About
I’m best described as a frustrated entomologist. After completing a PhD on grasshopper ecology in 1985, my early jobs as a research scientist (vertebrate pests), a secondary school teacher (a background in vertebrate pests was useful for this) and a Lecturer in Distance Education provided little opportunity for entomological research. I thought things were looking up when I accepted a position in the School of Biological Sciences and Biotechnology at Murdoch University, Western Australia, in 1994, but I soon discovered that the prospective research students mostly wanted to work on mammals, although birds were accepted grudgingly as a second choice. I thus became a de facto vertebrate wildlife biologist, with insects only entering the picture as food for ‘real animals’. With the exception of some brief flirtations with plant pathology and bibliometrics, terrestrial vertebrate wildlife remain, by default, my main area of research.

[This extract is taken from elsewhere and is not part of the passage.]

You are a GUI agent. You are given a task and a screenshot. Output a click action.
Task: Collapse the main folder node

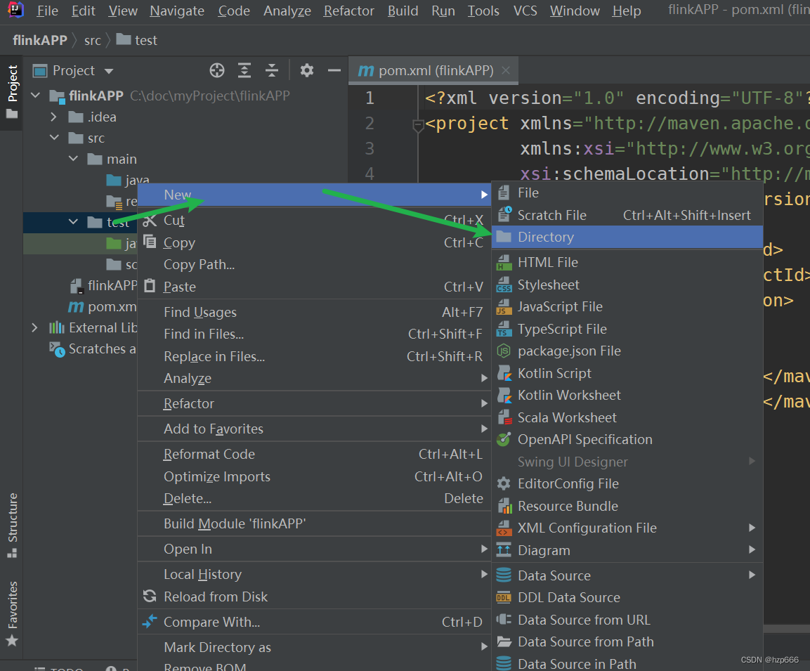click(74, 159)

Fortunately, working with wildlife allows me to indulge my affection for cats. Pet cats have a bad press in relation to wildlife because some of them are proficient hunters. One owner explained that her cat caught a bird at dawn and another at dusk every day – on the day of a solar eclipse, it caught 4. Of course, this doesn't mean that cats should be prohibited pets! Instead, as a society we should be promoting responsible cat ownership to reduce the numbers of abandoned cats and managing cats to prevent damaging interactions with wildlife. The idea of investigating the welfare of cats adopted without payment from shelters is a part of this view, because if more cats can be rehomed to responsible owners there should be better cat welfare and fewer problems.